- _The problem_:
Go through the listing below and output exactly the line with "Screen dimensions: 1148x615", the line with "Task: Open the Your work menu", and each line between; omit the rest.

- _Task input_:

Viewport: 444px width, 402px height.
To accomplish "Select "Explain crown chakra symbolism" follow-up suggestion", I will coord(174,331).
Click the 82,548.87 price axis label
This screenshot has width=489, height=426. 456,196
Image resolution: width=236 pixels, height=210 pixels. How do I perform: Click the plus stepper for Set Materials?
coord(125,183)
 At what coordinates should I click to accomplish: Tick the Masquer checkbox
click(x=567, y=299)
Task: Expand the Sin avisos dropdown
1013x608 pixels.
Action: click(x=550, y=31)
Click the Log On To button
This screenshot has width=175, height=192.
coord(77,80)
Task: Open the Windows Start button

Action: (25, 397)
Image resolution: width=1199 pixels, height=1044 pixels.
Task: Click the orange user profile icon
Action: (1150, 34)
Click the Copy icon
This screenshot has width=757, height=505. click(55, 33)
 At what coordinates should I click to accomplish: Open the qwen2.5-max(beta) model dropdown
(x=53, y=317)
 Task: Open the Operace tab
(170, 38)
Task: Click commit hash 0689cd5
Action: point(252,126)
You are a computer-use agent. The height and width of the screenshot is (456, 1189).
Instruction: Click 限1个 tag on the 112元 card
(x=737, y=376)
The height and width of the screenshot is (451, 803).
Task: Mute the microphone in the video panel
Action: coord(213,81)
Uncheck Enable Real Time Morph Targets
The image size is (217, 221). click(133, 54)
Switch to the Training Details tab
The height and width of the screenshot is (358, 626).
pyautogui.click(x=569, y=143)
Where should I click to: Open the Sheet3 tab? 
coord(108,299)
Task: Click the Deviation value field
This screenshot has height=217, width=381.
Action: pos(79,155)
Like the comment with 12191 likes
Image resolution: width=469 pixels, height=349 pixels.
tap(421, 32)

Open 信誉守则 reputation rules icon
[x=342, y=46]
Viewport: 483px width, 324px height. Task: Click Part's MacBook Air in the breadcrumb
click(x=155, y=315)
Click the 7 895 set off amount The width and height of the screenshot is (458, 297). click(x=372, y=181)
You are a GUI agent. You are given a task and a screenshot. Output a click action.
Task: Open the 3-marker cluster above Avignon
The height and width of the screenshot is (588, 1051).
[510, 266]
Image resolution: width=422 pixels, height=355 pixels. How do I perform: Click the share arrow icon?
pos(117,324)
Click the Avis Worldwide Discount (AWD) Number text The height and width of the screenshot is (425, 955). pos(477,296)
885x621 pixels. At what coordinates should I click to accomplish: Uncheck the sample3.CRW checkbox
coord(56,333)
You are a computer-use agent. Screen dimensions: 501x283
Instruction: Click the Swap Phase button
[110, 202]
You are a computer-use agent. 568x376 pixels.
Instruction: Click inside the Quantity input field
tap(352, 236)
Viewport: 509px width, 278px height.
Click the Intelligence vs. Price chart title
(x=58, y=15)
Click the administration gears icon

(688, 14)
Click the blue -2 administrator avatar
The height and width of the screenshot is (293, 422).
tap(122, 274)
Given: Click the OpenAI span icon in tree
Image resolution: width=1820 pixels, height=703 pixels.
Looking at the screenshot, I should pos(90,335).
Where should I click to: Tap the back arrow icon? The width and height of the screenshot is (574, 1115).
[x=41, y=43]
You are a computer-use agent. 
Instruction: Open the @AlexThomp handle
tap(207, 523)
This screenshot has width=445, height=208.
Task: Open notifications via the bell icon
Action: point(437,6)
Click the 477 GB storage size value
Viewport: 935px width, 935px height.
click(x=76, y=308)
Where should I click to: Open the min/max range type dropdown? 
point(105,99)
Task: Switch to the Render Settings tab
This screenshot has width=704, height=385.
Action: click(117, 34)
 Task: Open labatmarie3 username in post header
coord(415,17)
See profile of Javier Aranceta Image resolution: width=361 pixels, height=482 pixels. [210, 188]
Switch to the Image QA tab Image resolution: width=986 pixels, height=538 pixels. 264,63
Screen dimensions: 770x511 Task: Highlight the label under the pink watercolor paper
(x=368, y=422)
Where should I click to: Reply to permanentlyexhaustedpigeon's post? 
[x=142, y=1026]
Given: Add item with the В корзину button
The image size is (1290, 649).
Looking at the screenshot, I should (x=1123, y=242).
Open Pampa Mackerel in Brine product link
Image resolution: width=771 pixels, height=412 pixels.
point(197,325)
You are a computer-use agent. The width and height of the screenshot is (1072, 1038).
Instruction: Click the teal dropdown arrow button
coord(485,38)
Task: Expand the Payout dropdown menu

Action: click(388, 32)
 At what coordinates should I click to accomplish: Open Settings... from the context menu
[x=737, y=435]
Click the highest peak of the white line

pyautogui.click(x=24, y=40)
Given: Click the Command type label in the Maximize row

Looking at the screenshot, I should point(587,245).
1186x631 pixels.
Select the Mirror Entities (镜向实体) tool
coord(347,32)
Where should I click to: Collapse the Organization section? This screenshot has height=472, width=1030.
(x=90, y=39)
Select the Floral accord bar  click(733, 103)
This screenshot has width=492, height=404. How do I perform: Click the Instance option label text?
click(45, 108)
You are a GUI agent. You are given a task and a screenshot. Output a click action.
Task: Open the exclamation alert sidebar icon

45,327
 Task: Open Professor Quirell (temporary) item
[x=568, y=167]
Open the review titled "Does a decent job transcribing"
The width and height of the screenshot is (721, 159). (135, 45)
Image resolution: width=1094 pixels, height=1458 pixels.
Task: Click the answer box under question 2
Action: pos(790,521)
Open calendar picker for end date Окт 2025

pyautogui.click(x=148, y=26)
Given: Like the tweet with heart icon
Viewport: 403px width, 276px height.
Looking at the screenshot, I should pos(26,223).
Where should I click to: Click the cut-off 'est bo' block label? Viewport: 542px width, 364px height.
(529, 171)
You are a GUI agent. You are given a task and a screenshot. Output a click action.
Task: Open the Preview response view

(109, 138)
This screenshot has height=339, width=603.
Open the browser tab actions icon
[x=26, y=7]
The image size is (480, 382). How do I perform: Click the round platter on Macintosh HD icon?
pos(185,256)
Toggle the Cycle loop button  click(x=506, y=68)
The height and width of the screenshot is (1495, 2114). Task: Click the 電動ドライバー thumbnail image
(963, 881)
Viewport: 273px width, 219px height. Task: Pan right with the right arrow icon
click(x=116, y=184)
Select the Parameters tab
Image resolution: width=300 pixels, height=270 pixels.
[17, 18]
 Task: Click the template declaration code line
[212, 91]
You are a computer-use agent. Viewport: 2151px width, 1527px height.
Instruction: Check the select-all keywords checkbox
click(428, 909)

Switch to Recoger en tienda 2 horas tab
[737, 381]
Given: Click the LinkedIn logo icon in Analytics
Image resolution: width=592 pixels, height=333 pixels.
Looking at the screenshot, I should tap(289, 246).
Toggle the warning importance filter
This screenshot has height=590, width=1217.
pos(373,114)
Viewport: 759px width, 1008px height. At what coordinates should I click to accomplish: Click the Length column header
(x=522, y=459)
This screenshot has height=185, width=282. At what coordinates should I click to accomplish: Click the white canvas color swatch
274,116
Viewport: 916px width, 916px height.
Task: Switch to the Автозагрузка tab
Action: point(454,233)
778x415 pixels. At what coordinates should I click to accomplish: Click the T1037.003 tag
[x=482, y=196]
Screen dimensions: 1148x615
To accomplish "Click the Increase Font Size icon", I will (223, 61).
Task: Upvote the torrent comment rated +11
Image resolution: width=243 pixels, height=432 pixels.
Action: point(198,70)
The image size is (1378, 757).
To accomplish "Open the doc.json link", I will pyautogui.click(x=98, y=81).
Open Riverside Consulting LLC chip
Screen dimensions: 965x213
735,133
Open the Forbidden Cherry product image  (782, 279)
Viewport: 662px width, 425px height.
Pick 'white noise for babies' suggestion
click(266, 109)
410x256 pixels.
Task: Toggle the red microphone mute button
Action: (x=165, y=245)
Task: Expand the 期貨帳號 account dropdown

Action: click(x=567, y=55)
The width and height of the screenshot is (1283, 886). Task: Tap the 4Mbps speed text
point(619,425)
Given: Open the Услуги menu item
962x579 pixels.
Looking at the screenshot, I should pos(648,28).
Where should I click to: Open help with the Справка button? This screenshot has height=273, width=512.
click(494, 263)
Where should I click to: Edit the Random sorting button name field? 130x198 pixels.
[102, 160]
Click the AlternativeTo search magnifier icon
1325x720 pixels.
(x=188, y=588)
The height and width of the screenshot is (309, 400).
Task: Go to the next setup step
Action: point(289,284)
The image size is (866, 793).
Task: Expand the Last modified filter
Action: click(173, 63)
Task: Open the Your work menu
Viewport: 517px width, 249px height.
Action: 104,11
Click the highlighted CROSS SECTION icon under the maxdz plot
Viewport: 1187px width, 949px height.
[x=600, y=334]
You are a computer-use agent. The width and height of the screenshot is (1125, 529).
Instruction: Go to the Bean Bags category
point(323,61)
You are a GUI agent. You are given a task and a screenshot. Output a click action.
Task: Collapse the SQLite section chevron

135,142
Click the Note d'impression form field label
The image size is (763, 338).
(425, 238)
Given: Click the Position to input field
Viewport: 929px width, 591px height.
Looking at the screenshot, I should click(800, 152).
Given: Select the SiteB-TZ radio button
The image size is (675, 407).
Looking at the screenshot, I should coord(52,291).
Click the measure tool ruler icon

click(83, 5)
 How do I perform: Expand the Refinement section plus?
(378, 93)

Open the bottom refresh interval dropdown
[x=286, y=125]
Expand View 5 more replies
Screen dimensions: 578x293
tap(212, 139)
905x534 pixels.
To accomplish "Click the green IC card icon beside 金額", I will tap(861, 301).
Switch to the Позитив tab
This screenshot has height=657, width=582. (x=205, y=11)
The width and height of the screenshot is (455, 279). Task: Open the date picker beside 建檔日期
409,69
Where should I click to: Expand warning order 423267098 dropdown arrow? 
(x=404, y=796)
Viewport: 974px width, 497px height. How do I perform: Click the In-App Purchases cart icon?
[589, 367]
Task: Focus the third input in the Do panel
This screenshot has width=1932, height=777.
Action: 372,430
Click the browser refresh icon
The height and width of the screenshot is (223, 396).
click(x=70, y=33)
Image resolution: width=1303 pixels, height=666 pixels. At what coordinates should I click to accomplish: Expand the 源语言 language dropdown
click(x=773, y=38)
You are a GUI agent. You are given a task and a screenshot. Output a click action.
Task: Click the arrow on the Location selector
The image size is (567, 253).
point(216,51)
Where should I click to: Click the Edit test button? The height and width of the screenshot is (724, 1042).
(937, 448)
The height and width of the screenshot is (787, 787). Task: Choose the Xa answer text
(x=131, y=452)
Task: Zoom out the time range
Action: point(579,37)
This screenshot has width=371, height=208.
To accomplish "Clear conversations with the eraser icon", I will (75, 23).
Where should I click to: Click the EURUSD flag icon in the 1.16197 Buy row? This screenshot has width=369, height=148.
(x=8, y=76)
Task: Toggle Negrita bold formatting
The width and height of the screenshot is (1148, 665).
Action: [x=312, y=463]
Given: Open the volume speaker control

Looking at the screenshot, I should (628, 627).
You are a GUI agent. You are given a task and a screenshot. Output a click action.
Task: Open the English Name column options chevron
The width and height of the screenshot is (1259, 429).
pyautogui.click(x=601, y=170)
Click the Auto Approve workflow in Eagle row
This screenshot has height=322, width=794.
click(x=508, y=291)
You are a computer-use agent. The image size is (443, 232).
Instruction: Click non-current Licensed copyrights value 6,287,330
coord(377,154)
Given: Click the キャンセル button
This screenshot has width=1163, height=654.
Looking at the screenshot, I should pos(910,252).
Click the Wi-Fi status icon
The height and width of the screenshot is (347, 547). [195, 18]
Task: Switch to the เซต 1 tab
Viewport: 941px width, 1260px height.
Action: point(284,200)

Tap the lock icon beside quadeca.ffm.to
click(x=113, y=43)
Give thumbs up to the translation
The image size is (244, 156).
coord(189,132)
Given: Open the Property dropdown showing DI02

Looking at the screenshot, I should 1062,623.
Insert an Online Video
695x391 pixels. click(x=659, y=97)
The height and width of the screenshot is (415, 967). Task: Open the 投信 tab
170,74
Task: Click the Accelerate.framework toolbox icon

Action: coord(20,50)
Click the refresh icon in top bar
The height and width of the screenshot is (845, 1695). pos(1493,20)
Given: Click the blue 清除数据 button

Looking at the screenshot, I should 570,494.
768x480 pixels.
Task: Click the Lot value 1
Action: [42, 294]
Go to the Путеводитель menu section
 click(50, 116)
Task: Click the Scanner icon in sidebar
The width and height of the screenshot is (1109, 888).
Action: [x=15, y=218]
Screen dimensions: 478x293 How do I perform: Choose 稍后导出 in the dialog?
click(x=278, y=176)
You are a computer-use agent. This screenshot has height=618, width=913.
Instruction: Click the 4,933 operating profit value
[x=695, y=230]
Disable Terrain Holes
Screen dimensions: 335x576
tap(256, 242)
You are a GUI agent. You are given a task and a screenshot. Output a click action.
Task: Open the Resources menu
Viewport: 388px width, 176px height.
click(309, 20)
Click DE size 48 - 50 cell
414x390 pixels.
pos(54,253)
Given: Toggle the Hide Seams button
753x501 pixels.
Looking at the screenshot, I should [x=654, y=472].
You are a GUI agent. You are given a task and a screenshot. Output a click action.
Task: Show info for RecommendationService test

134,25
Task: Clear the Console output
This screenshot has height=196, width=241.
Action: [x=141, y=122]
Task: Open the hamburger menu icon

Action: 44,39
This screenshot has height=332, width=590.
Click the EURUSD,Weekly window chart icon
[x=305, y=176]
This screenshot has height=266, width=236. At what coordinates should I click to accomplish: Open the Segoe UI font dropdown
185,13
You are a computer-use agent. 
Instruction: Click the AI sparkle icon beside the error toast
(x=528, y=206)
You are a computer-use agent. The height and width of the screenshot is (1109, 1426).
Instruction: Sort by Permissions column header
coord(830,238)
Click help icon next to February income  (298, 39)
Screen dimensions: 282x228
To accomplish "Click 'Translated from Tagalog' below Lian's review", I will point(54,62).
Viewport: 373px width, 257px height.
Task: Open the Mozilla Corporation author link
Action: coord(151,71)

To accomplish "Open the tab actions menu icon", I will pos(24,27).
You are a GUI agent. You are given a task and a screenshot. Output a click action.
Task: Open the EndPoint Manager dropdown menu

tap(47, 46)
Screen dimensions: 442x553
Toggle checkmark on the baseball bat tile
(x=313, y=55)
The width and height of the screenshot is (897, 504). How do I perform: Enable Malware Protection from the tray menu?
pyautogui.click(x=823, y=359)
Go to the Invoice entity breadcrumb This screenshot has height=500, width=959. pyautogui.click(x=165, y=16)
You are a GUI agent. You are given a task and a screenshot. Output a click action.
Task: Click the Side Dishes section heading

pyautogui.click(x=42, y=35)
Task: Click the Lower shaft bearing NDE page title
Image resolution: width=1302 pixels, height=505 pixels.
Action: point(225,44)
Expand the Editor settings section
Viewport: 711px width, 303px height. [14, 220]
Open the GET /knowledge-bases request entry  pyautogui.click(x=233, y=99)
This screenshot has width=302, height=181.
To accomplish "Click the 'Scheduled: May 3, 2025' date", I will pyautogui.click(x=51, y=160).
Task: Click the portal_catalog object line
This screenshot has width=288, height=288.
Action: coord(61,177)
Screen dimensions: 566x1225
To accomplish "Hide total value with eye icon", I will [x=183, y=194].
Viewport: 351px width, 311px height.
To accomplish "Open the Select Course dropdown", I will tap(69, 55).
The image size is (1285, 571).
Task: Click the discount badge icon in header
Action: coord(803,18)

- _Your solution_:
Screen dimensions: 1148x615
To accomplish "Click the Increase Font Size icon", I will (223, 61).
Task: Upvote the torrent comment rated +11
Image resolution: width=243 pixels, height=432 pixels.
Action: point(198,70)
The image size is (1378, 757).
To accomplish "Open the doc.json link", I will pyautogui.click(x=98, y=81).
Open Riverside Consulting LLC chip
Screen dimensions: 965x213
735,133
Open the Forbidden Cherry product image  (782, 279)
Viewport: 662px width, 425px height.
Pick 'white noise for babies' suggestion
click(266, 109)
410x256 pixels.
Task: Toggle the red microphone mute button
Action: (x=165, y=245)
Task: Expand the 期貨帳號 account dropdown

Action: click(x=567, y=55)
The width and height of the screenshot is (1283, 886). Task: Tap the 4Mbps speed text
point(619,425)
Given: Open the Услуги menu item
962x579 pixels.
Looking at the screenshot, I should pos(648,28).
Where should I click to: Open help with the Справка button? This screenshot has height=273, width=512.
click(494, 263)
Where should I click to: Edit the Random sorting button name field? 130x198 pixels.
[102, 160]
Click the AlternativeTo search magnifier icon
1325x720 pixels.
(x=188, y=588)
The height and width of the screenshot is (309, 400).
Task: Go to the next setup step
Action: point(289,284)
The image size is (866, 793).
Task: Expand the Last modified filter
Action: click(173, 63)
Task: Open the Your work menu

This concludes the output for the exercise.